Task requirements ::
Each record below should appear again exactly as written.

The input ::

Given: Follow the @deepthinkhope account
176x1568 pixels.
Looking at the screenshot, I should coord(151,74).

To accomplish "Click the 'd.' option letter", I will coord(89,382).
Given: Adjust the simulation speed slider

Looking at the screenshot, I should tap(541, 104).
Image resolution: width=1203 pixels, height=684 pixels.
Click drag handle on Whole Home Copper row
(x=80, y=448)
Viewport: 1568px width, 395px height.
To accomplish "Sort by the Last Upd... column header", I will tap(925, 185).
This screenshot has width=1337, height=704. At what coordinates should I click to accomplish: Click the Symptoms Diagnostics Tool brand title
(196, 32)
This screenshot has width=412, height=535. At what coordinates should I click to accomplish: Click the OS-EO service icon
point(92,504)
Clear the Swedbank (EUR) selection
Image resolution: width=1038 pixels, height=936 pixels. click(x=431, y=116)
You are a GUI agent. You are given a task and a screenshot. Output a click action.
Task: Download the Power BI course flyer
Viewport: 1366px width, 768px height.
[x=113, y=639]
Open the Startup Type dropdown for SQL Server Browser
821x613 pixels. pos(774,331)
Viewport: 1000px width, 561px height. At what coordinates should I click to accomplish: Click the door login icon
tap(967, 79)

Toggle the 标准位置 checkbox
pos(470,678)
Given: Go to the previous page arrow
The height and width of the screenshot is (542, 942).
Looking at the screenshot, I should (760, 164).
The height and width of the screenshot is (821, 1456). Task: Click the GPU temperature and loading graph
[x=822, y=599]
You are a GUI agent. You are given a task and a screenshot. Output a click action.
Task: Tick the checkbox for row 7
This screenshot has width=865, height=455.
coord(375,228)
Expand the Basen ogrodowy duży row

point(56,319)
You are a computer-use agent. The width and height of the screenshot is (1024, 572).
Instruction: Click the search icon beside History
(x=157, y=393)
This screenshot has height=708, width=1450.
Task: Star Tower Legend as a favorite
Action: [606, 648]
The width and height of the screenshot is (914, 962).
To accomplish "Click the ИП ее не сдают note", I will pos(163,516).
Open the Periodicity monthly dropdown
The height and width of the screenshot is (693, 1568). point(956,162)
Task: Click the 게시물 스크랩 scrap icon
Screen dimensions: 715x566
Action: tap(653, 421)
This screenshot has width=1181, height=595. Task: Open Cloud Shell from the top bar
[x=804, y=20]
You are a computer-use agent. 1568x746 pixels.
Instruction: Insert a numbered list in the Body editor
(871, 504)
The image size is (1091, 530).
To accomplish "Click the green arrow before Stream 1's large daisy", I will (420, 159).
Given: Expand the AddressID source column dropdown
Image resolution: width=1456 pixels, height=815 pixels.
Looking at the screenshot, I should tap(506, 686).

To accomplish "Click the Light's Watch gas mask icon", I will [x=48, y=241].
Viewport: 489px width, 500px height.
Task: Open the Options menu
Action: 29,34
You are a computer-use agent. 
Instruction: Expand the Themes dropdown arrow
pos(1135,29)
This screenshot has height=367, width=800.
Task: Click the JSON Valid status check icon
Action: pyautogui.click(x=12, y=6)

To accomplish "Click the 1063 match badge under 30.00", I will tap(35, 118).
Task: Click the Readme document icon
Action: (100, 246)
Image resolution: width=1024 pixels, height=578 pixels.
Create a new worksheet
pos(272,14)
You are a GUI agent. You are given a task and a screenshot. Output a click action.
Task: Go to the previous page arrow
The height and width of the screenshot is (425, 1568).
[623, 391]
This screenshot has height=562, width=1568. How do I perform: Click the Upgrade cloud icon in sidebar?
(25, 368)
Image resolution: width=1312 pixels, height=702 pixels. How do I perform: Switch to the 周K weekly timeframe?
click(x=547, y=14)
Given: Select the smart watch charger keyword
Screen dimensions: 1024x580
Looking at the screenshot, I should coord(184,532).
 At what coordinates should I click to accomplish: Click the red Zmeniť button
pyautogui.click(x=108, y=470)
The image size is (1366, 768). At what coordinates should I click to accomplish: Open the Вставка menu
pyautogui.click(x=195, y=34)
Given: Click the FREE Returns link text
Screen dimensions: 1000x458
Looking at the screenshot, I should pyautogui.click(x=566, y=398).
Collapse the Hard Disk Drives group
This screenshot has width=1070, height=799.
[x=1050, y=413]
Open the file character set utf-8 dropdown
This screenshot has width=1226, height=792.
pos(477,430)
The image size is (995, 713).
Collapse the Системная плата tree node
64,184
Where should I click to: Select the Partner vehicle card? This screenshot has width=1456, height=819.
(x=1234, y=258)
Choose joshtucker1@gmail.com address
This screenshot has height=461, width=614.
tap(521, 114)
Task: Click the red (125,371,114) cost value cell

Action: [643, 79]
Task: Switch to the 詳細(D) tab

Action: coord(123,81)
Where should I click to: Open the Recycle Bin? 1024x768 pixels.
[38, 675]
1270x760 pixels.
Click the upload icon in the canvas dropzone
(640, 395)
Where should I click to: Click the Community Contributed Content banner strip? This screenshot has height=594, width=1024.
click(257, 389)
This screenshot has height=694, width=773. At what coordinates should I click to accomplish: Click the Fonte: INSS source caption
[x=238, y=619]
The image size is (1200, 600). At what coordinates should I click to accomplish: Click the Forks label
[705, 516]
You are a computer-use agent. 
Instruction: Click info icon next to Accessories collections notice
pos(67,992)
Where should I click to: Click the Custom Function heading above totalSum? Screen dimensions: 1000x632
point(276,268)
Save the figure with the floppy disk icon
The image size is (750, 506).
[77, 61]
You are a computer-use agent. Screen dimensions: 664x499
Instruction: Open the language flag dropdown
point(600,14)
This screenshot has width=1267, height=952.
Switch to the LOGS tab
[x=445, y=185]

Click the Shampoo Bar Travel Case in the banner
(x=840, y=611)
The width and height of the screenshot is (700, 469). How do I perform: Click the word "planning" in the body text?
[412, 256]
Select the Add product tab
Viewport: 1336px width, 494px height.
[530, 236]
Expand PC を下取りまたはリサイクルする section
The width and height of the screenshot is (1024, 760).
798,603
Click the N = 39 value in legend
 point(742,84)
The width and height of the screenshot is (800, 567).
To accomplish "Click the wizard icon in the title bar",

Finished task ::
Given: Follow the @deepthinkhope account
176x1568 pixels.
Looking at the screenshot, I should coord(151,74).

To accomplish "Click the 'd.' option letter", I will coord(89,382).
Given: Adjust the simulation speed slider

Looking at the screenshot, I should tap(541, 104).
Image resolution: width=1203 pixels, height=684 pixels.
Click drag handle on Whole Home Copper row
(x=80, y=448)
Viewport: 1568px width, 395px height.
To accomplish "Sort by the Last Upd... column header", I will tap(925, 185).
This screenshot has width=1337, height=704. At what coordinates should I click to accomplish: Click the Symptoms Diagnostics Tool brand title
(196, 32)
This screenshot has width=412, height=535. At what coordinates should I click to accomplish: Click the OS-EO service icon
point(92,504)
Clear the Swedbank (EUR) selection
Image resolution: width=1038 pixels, height=936 pixels. click(x=431, y=116)
You are a GUI agent. You are given a task and a screenshot. Output a click action.
Task: Download the Power BI course flyer
Viewport: 1366px width, 768px height.
[x=113, y=639]
Open the Startup Type dropdown for SQL Server Browser
821x613 pixels. pos(774,331)
Viewport: 1000px width, 561px height. At what coordinates should I click to accomplish: Click the door login icon
tap(967, 79)

Toggle the 标准位置 checkbox
pos(470,678)
Given: Go to the previous page arrow
The height and width of the screenshot is (542, 942).
Looking at the screenshot, I should (760, 164).
The height and width of the screenshot is (821, 1456). Task: Click the GPU temperature and loading graph
[x=822, y=599]
You are a GUI agent. You are given a task and a screenshot. Output a click action.
Task: Tick the checkbox for row 7
This screenshot has width=865, height=455.
coord(375,228)
Expand the Basen ogrodowy duży row

point(56,319)
You are a computer-use agent. The width and height of the screenshot is (1024, 572).
Instruction: Click the search icon beside History
(x=157, y=393)
This screenshot has height=708, width=1450.
Task: Star Tower Legend as a favorite
Action: [606, 648]
The width and height of the screenshot is (914, 962).
To accomplish "Click the ИП ее не сдают note", I will pos(163,516).
Open the Periodicity monthly dropdown
The height and width of the screenshot is (693, 1568). point(956,162)
Task: Click the 게시물 스크랩 scrap icon
Screen dimensions: 715x566
Action: tap(653, 421)
This screenshot has width=1181, height=595. Task: Open Cloud Shell from the top bar
[x=804, y=20]
You are a computer-use agent. 1568x746 pixels.
Instruction: Insert a numbered list in the Body editor
(871, 504)
The image size is (1091, 530).
To accomplish "Click the green arrow before Stream 1's large daisy", I will (420, 159).
Given: Expand the AddressID source column dropdown
Image resolution: width=1456 pixels, height=815 pixels.
Looking at the screenshot, I should tap(506, 686).

To accomplish "Click the Light's Watch gas mask icon", I will [x=48, y=241].
Viewport: 489px width, 500px height.
Task: Open the Options menu
Action: 29,34
You are a computer-use agent. 
Instruction: Expand the Themes dropdown arrow
pos(1135,29)
This screenshot has height=367, width=800.
Task: Click the JSON Valid status check icon
Action: pyautogui.click(x=12, y=6)

To accomplish "Click the 1063 match badge under 30.00", I will tap(35, 118).
Task: Click the Readme document icon
Action: (100, 246)
Image resolution: width=1024 pixels, height=578 pixels.
Create a new worksheet
pos(272,14)
You are a GUI agent. You are given a task and a screenshot. Output a click action.
Task: Go to the previous page arrow
The height and width of the screenshot is (425, 1568).
[623, 391]
This screenshot has height=562, width=1568. How do I perform: Click the Upgrade cloud icon in sidebar?
(25, 368)
Image resolution: width=1312 pixels, height=702 pixels. How do I perform: Switch to the 周K weekly timeframe?
click(x=547, y=14)
Given: Select the smart watch charger keyword
Screen dimensions: 1024x580
Looking at the screenshot, I should coord(184,532).
 At what coordinates should I click to accomplish: Click the red Zmeniť button
pyautogui.click(x=108, y=470)
The image size is (1366, 768). At what coordinates should I click to accomplish: Open the Вставка menu
pyautogui.click(x=195, y=34)
Given: Click the FREE Returns link text
Screen dimensions: 1000x458
Looking at the screenshot, I should pyautogui.click(x=566, y=398).
Collapse the Hard Disk Drives group
This screenshot has width=1070, height=799.
[x=1050, y=413]
Open the file character set utf-8 dropdown
This screenshot has width=1226, height=792.
pos(477,430)
The image size is (995, 713).
Collapse the Системная плата tree node
64,184
Where should I click to: Select the Partner vehicle card? This screenshot has width=1456, height=819.
(x=1234, y=258)
Choose joshtucker1@gmail.com address
This screenshot has height=461, width=614.
tap(521, 114)
Task: Click the red (125,371,114) cost value cell

Action: [643, 79]
Task: Switch to the 詳細(D) tab

Action: coord(123,81)
Where should I click to: Open the Recycle Bin? 1024x768 pixels.
[38, 675]
1270x760 pixels.
Click the upload icon in the canvas dropzone
(640, 395)
Where should I click to: Click the Community Contributed Content banner strip? This screenshot has height=594, width=1024.
click(257, 389)
This screenshot has height=694, width=773. At what coordinates should I click to accomplish: Click the Fonte: INSS source caption
[x=238, y=619]
The image size is (1200, 600). At what coordinates should I click to accomplish: Click the Forks label
[705, 516]
You are a computer-use agent. 
Instruction: Click info icon next to Accessories collections notice
pos(67,992)
Where should I click to: Click the Custom Function heading above totalSum? Screen dimensions: 1000x632
point(276,268)
Save the figure with the floppy disk icon
The image size is (750, 506).
[77, 61]
You are a computer-use agent. Screen dimensions: 664x499
Instruction: Open the language flag dropdown
point(600,14)
This screenshot has width=1267, height=952.
Switch to the LOGS tab
[x=445, y=185]

Click the Shampoo Bar Travel Case in the banner
(x=840, y=611)
The width and height of the screenshot is (700, 469). How do I perform: Click the word "planning" in the body text?
[412, 256]
Select the Add product tab
Viewport: 1336px width, 494px height.
[530, 236]
Expand PC を下取りまたはリサイクルする section
The width and height of the screenshot is (1024, 760).
798,603
Click the N = 39 value in legend
 point(742,84)
The width and height of the screenshot is (800, 567).
To accomplish "Click the wizard icon in the title bar",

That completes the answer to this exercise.